Outside of just emergency funds, the APA reported that 65 percent of respondents said money is a significant source of stress.
Stress is inevitable in life, and it’s impossible to remove entirely, but financial wellness is one area that can be improved to hopefully make stress easier to bear. One less thing to worry about I suppose.
SoFi is the platform I use to manage my financial wellness, so I wanted to share in depth how you too can leverage the app at all stages of your financial journey.
If you’re interested in learning more about the company from an investor perspective, you can read my article about that here:
First let’s take a look at the SoFi home screen in its complete state, and then break each section down as we progress through my really oversimplified steps of financial wellness which are:
Some things in this article won’t apply to everyone as every person is in different stages of their financial lives, and each person has unique ways of managing things. That being said, I will attempt to go through these steps as if someone was just starting out from step one.
For now, let’s start with step one: Creating a money move mindset (Get Organized)
If you’re new to SoFi that’s okay. It isn’t required to open up any new bank, credit, or investment accounts to get started.
The first step to a strong financial mindset is to fully understand your financial picture as it exists today. Knowing this will help you clearly evaluate areas that need improvement, allow you to set financial goals, and establish healthy habits to get there.
This can be done by using SoFi’s Relay Insights and credit tracking tools.
Relay Insights allows you to connect all of your financial accounts securely via Plaid to SoFi so you can see everything under one pane of glass. As much as I love SoFi’s products, I still use other financial institution’s products for various reasons. I have multiple credit cards that offer me better perks on specific purchases, my mortgage is with Rocket Mortgage, and I have brokerage accounts that give me greater trading options than SoFi would (at this moment). Regardless of this, I can still sync all of these accounts up and utilize SoFi as my central hub for monitoring and evaluating.
When you first open up Insights you’ll be given the options to track your credit score, spending, and your debt.

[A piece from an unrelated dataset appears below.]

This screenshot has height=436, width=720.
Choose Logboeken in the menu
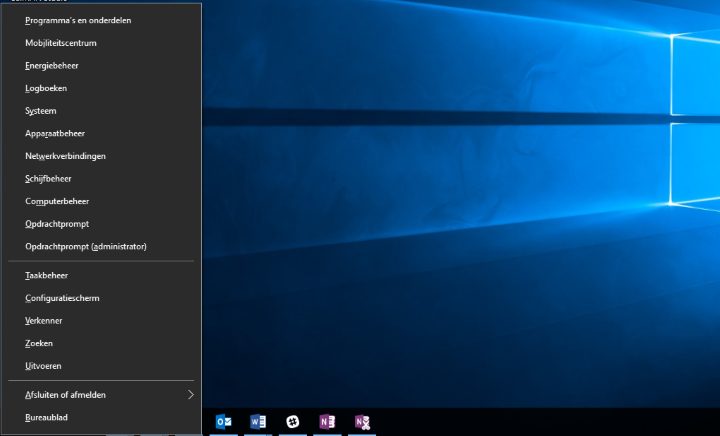tap(46, 88)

After allowing credit monitoring, think of every asset and liability you have and follow the prompts to link them. These include:
Assets:
External Bank Accounts (SoFi products will automatically be linked)
Primary or Secondary homes
Vehicles
Investment / Retirement Accounts
Other Asset (Gold/Silver, Cash held outside of a bank, etc.)
Liabilities:
Credit Cards
Auto Loans
Personal Loans
Mortgages
Other Liabilities (Money owed to a friend / family member)
If anything is unable to be linked via Plaid, you can manually add an account but transactions won’t sync automatically.
Once everything has been added your financial picture will automatically be broken down under two screens: Summary and Net worth.
The Summary screen is going to break down your spending on a monthly basis, automatically detect recurring expenses, and show how much you’re saving. It’ll also show your total open balances on credit, your credit score, and your investment portfolio.
The Net worth screen will total up all of your accounts, and give you a chart of your current net worth. You’ll be able to see things like credit utilization percentages on your credit cards, and loan payoff percentage for your loans.
Okay cool so now here comes the shitty part (but still so much better than using a spreadsheet). SoFi does its best to organize your financial data the best it can, but sometimes it messes up. It might log a credit card payment as income or log an evening dinner date as a transportation expense. It all depends on how that transaction was logged on your financial institutions end, and how SoFi then interprets it when synced.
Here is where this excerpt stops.